You're confused or disingenuous. The fact that the company owns 7,200 acres doesn't mean the nuke plant takes up that much, or that so much land is required as a "buffer zone."

For more realistic space considerations, the nearest nuke plant to me (Indian Point) is 239 acres and 3 reactors (1 retired, 2 generating about 1,000 MW each.)

The waste is not so much of a problem. It just sits there, and you don't go near it. There's really not even that much of it. Much better than fossil fuel wastes that go into your lungs and cause global warming.
posted by TheOnlyCoolTim at 7:33 AM on September 1, 2005

TheOnlyCoolTim: You missed that H. Roark's maths is assbackwards too: 1100MW on 7200 acres would be 0.153MW/acre. The total magnitude of the area is fairly irrelevant anyway I think, more important is the cost of that land - don't know how much of a factor that will be if the place is scrub/desert anyway. The article makes clear that 6300 acres is held by a conservation agency but the nuclear people may still have had to buy it as an unavoidable part of their investment.
posted by biffa at 8:26 AM on September 1, 2005

Believe it or not, the U.S. will outpace Europe on solar. We've got better weather, cheaper land, and far more efficient / investment-friendly capital markets, which is going to be the magic formula for large-scale solar buildouts if fossil fuel prices stay high for long enough to interest investors in solar plant buildout and battery R&D. (As suggested above, better battery technology is crucial to scaling up solar both on the supply side and on the demand.)
posted by MattD at 8:46 AM on September 1, 2005

MattD: I'll believe it when I see it. Better weather yes, cheaper land may help but it depends on whether the market is for free standing industrial use or for domestic use in which case it can be roof mounted. Given that the big programmes in Germany, Japan and the US have all focussed on building-mounted solar and that the electricity generated from solar tends to be at low voltages I tend to favour the latter.
I don't think US capital markets are tooled particularly to support capital intensive long-term payback technologies. Plus the US Government has shown itself less than willing to invest in the long-term subsidies that will be required to get the price down sufficiently to make it a major contributor to energy use. Germany and Japan have been pouring money into this for years. That isn't to say American companies can't get in on picking up some of the market in places where there is subsidy and this is creating demand for niche applications.
posted by biffa at 9:23 AM on September 1, 2005

yeah, what biffa said. MattD, batteries -- of any shape or form -- have no part in utility scale generation. An electrical grid will always be much more efficient, since storing electrons is hard.

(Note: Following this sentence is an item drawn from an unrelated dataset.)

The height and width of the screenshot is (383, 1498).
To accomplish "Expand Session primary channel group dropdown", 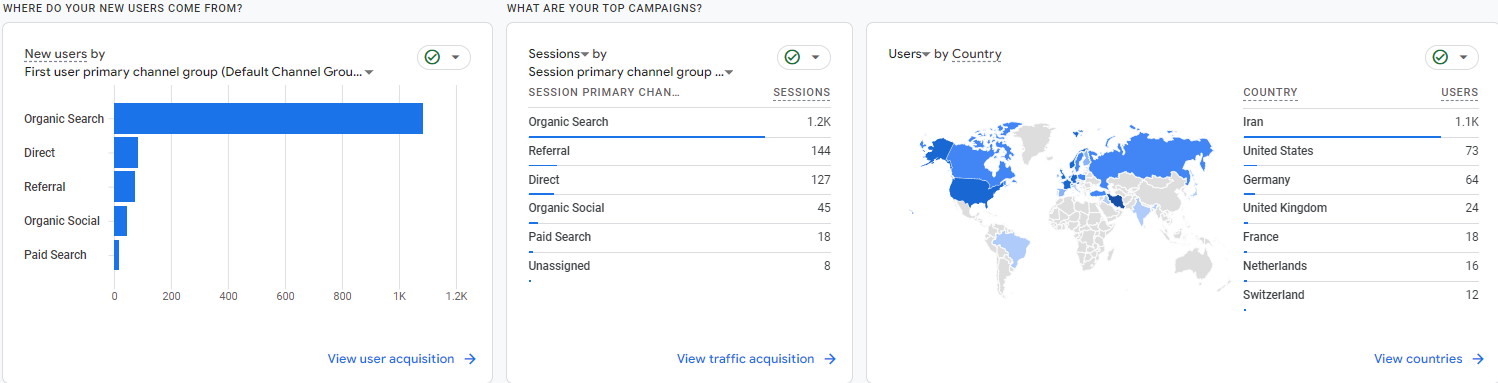I will pyautogui.click(x=729, y=73).
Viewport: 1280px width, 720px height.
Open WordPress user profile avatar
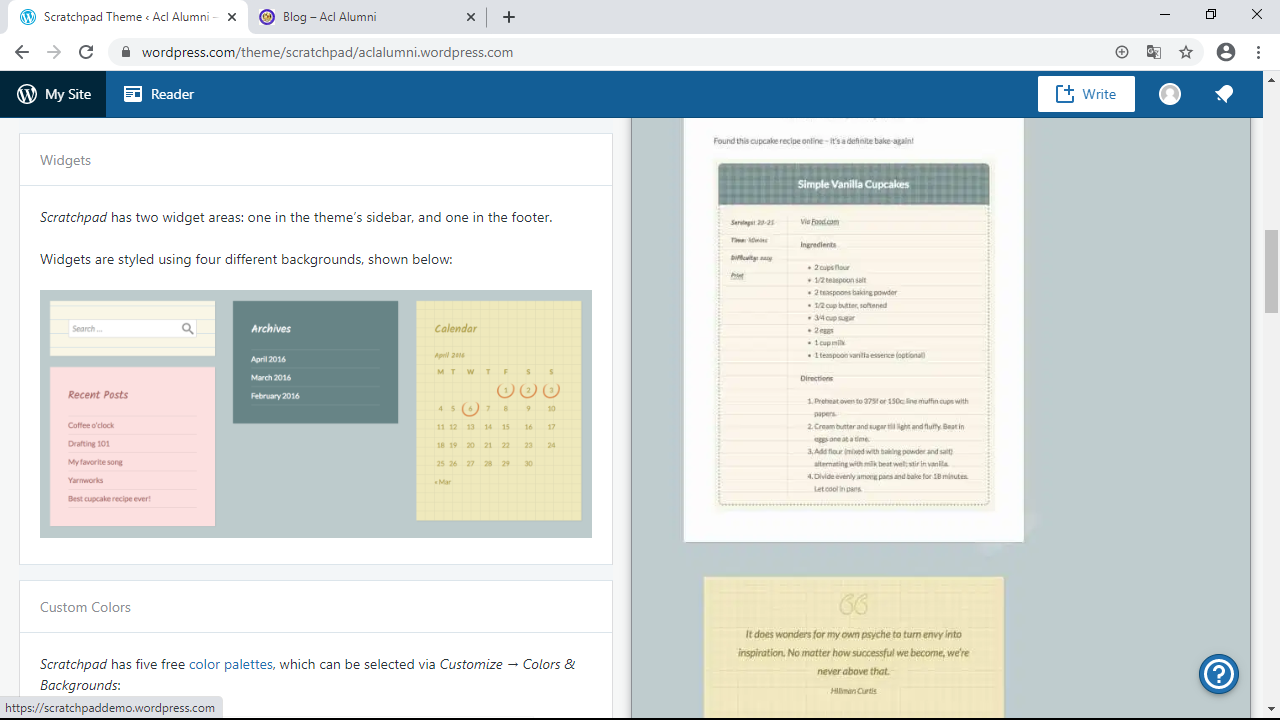[1170, 94]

I do miss the 50 year Japanese money that we used to build our windfarms in the UK. Just about everyone in North America wants their return in less than five years, which is no way to run a sustainable society.
posted by scruss at 11:53 AM on September 2, 2005

Thirded. Battery tech can be crucial to cars, not power stations.

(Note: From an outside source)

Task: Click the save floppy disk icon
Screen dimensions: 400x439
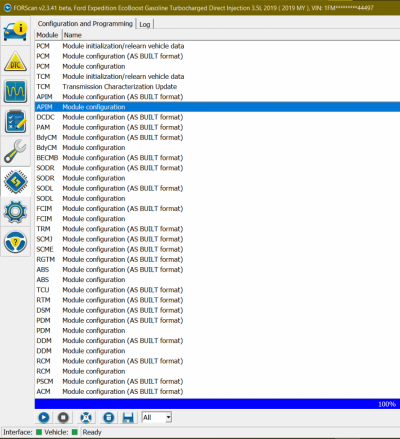Action: pos(128,417)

Solar power stations don't need batteries to generate and deliver power day and night. Usually the excess solar energy from the daytime is stored as heat to run the turbines at night, though there are other methods.
The systems generate solar power 24 hours a day.
posted by -harlequin- at 12:35 PM on September 2, 2005

also, distributed photo-voltaics on rooftops would be useful for peak-power generation during hot summer days, and with net-metering no batteries necessary. i feel the biggest obstacle to this today isn't price per-se but small-users inability to come up with the start-up costs and inexperience with the long paypack time scales necessary to make it worth it.
posted by jacobsee at 8:43 AM on September 3, 2005

I'll add to jacobsee's list of reasons that the regulation of electricity networks is usually tooled towards centralised generation rather than distributed nd this can throw up barriers to distributed generation which can either block it or raise its costs.